What kind of content does Rozz index from my website, and how does it ensure accuracy when answering questions?

Topic: General

Accepted Answer

What kind of content does Rozz index from my website, and how does it ensure accuracy when answering questions?

Brief answer

Rozz indexes only your public website content (pages, docs, help articles, FAQs, marketing content and other public site pages), converts that content into embeddings (Pinecone) and uses a RAG pipeline plus content filters and dashboard controls to generate answers grounded in those pages — not your private backend.

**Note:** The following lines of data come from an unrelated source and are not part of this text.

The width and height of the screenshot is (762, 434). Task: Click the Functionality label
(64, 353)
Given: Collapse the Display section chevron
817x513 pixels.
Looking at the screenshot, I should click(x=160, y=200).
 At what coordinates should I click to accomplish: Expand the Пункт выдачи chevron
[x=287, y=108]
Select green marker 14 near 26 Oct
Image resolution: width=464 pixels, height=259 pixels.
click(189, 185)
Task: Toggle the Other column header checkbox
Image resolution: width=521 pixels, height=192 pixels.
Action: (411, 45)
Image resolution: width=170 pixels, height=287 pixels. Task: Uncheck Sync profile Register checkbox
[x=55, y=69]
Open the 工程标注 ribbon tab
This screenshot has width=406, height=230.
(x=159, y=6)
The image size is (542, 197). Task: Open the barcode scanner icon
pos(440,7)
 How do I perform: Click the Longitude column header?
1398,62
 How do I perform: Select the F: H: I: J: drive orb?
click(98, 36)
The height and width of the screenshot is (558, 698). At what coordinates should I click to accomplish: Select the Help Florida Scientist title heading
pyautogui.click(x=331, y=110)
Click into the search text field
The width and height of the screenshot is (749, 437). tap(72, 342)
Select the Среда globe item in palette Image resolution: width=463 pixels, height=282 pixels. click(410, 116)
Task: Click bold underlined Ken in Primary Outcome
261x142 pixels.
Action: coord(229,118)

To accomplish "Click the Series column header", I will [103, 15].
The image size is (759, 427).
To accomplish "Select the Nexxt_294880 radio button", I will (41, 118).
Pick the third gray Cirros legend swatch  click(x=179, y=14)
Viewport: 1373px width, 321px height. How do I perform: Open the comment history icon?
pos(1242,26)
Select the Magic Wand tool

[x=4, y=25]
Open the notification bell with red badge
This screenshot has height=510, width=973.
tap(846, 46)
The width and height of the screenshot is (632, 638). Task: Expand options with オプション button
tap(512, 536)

Explanation / how accuracy is ensured

What gets indexed
Public site pages and content visible to a normal visitor: documentation, help center articles, FAQs, marketing pages, Q&A pages and any AI-optimized GEO pages you publish. (Rozz does not access backend-only or private data.) How does the Rozz chatbot ensure security and privacy? and Content / About
How content is prepared
Rozz crawls from the “user point of view” and converts site text into vector embeddings (stored in Pinecone) for semantic retrieval. Why is Website Search Broken…
GEO optimization (schema/QAPage markup, llms.txt, sitemaps, timestamping) improves discoverability and retrieval quality. About / Content
Filtering and quality controls (to reduce noise and hallucinations)
Automated GEO pipeline applies PII redaction, quality thresholding, and semantic deduplication (e.g., ~90% similarity cutoff) so only high-signal, unique passages feed the generator. Retrieval coverage / RAG details
Corrective context filtering and re-ranking (cross-encoder style) discard low-confidence or irrelevant documents before generation. Retrieval coverage / RAG details
Retrieval & generation safeguards
Retrieval-Augmented Generation (RAG) uses the retrieved site passages as the source for answers so responses are grounded in actual site text (reducing hallucinations). Iterative query rewriting or agentic retrieval can improve coverage when initial retrieval misses relevant items. Retrieval coverage / RAG details
Rozz includes protections against prompt injection, XSS and other web threats and runs as an independent web component (no backend integration required). Security & privacy
Human-in-the-loop / dashboard controls
You can review and edit cached responses in the Rozz Dashboard (cache items retained ~2 months) and inspect Q&A logs to correct or improve answers over time. This lets you quickly fix any misanswers and raise overall accuracy. What's Included in the Rozz Dashboard?

Primary sources

One quick question to help me tailor advice: Do you primarily want Rozz to index public documentation/marketing pages, or do you also have internal/private content you’re hoping to make searchable?